Which lines below run from the one containing "What do you see at coordinates (530, 119)" through the one containing "center [628, 560]."? Repeat them exactly, both ends included, and nothing else.

[Entries for locating words and elements]
□ □ □ □ □

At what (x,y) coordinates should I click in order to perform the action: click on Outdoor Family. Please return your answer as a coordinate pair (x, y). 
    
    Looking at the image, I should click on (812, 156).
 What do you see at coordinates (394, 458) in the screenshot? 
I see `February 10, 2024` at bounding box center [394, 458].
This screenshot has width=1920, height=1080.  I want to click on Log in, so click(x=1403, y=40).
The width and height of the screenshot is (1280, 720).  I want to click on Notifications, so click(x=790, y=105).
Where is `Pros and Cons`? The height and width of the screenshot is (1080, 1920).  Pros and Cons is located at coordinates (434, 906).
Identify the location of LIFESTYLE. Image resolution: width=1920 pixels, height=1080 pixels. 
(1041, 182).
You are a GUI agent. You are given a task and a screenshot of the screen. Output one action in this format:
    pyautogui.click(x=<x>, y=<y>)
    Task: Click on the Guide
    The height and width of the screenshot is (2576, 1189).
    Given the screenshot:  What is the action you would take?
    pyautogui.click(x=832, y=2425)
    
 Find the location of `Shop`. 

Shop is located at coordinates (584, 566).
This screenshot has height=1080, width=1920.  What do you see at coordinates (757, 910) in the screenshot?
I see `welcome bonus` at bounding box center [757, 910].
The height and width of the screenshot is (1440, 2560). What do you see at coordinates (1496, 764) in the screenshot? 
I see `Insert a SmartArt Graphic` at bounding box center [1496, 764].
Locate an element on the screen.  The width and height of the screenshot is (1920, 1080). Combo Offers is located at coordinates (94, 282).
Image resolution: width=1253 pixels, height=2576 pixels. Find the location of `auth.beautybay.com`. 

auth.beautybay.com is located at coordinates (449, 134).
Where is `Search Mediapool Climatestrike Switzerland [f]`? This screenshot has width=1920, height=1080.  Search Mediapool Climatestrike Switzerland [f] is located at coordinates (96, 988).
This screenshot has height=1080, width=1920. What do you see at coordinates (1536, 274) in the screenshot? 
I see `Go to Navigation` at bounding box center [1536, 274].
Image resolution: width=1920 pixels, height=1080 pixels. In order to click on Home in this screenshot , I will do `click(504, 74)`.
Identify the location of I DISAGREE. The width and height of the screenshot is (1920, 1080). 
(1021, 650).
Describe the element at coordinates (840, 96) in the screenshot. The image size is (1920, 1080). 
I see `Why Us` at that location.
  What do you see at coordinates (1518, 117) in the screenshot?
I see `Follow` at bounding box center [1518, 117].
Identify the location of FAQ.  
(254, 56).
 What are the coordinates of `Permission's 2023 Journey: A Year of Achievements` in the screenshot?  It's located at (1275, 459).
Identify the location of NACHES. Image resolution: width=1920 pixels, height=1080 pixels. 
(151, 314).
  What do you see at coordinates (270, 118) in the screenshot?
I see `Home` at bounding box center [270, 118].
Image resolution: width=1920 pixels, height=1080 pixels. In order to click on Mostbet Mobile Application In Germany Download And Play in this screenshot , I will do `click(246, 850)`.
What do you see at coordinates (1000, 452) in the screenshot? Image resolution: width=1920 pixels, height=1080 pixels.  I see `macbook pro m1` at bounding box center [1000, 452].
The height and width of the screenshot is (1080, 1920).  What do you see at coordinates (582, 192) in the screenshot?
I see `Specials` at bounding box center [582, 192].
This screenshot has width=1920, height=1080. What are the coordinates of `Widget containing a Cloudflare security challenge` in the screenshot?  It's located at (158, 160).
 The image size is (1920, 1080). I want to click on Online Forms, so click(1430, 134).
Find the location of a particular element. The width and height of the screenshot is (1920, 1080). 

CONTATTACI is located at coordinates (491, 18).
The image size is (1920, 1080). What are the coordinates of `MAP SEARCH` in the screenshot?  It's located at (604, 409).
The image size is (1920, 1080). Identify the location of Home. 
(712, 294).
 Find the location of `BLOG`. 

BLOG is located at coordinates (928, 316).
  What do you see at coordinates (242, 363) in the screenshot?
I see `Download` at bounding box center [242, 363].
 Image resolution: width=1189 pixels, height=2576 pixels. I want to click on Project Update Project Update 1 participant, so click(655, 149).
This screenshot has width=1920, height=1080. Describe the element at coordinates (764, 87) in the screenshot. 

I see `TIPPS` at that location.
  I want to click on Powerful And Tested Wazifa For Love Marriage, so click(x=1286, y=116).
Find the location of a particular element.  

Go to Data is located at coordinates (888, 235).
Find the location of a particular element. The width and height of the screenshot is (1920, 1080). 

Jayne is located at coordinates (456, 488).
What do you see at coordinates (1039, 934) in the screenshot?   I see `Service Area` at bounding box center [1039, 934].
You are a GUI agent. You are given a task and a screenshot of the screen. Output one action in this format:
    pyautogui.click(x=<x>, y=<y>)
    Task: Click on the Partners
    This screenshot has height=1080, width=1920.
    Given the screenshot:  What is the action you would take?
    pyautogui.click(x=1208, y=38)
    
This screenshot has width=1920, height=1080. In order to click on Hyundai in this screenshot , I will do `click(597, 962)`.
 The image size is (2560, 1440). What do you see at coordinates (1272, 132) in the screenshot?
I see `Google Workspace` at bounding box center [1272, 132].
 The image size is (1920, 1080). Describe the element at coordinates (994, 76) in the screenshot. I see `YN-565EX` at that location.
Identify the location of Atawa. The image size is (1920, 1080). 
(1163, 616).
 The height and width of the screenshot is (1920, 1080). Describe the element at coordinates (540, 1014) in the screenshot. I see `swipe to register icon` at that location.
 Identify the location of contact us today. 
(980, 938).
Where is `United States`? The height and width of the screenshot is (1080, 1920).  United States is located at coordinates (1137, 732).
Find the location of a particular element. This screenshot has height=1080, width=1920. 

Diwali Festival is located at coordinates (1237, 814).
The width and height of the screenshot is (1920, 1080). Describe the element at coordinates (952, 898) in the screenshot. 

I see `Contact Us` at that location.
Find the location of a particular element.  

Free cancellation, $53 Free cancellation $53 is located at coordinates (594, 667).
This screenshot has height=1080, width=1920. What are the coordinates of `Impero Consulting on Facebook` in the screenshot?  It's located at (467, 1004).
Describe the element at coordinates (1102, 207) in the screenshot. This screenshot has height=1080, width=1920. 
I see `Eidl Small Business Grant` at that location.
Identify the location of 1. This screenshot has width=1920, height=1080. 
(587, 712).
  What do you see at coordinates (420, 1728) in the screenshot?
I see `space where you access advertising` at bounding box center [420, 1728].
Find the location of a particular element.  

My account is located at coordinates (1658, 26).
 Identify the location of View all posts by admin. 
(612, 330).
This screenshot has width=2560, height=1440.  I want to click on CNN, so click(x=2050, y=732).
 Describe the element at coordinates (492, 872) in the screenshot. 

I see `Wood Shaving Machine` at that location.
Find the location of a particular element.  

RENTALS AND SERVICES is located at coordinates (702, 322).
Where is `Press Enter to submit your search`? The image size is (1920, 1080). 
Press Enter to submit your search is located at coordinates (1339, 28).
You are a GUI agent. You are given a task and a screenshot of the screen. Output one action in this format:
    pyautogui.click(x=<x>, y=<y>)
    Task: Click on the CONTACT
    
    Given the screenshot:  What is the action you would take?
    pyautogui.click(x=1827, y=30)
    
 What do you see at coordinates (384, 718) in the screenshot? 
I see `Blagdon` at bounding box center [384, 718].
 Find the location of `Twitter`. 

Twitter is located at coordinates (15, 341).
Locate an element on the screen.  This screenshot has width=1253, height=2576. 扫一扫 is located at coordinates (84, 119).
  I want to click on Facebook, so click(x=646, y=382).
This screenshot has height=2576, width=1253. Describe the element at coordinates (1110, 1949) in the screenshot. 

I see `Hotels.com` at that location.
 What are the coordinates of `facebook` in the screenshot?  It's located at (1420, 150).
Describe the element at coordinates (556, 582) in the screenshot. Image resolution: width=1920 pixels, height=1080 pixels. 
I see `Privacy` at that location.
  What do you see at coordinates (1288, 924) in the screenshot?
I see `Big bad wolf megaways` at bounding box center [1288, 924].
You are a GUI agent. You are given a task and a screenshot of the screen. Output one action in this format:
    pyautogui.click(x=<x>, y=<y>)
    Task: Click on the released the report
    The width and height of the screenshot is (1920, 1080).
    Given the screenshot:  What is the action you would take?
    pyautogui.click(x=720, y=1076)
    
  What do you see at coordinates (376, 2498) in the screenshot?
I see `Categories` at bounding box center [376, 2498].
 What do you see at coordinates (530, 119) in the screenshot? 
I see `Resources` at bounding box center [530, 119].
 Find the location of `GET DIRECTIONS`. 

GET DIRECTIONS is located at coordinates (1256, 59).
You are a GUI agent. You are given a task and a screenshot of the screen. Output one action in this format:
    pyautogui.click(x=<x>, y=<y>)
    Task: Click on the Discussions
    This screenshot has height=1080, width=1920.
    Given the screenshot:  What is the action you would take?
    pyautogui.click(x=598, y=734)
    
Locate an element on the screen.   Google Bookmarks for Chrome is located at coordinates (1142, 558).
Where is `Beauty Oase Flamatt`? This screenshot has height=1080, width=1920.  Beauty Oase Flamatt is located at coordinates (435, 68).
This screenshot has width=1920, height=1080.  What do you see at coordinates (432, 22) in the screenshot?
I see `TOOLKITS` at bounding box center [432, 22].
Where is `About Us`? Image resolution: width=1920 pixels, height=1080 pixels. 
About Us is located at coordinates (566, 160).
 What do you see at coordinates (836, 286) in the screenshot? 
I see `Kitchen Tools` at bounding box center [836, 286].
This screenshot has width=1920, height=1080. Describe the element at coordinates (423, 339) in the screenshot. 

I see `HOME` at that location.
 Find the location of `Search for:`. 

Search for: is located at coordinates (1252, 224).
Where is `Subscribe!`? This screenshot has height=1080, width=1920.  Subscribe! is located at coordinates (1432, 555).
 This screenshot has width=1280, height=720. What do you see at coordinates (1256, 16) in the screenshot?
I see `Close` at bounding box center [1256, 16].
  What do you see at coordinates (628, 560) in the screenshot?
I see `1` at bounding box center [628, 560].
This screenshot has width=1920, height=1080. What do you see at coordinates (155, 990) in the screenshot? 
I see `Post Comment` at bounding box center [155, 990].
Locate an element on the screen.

□ □ □ □ □

■ The solution:
 What do you see at coordinates (530, 119) in the screenshot? 
I see `Resources` at bounding box center [530, 119].
 Find the location of `GET DIRECTIONS`. 

GET DIRECTIONS is located at coordinates (1256, 59).
You are a GUI agent. You are given a task and a screenshot of the screen. Output one action in this format:
    pyautogui.click(x=<x>, y=<y>)
    Task: Click on the Discussions
    This screenshot has height=1080, width=1920.
    Given the screenshot:  What is the action you would take?
    pyautogui.click(x=598, y=734)
    
Locate an element on the screen.   Google Bookmarks for Chrome is located at coordinates (1142, 558).
Where is `Beauty Oase Flamatt`? This screenshot has height=1080, width=1920.  Beauty Oase Flamatt is located at coordinates (435, 68).
This screenshot has width=1920, height=1080.  What do you see at coordinates (432, 22) in the screenshot?
I see `TOOLKITS` at bounding box center [432, 22].
Where is `About Us`? Image resolution: width=1920 pixels, height=1080 pixels. 
About Us is located at coordinates (566, 160).
 What do you see at coordinates (836, 286) in the screenshot? 
I see `Kitchen Tools` at bounding box center [836, 286].
This screenshot has width=1920, height=1080. Describe the element at coordinates (423, 339) in the screenshot. 

I see `HOME` at that location.
 Find the location of `Search for:`. 

Search for: is located at coordinates (1252, 224).
Where is `Subscribe!`? This screenshot has height=1080, width=1920.  Subscribe! is located at coordinates (1432, 555).
 This screenshot has width=1280, height=720. What do you see at coordinates (1256, 16) in the screenshot?
I see `Close` at bounding box center [1256, 16].
  What do you see at coordinates (628, 560) in the screenshot?
I see `1` at bounding box center [628, 560].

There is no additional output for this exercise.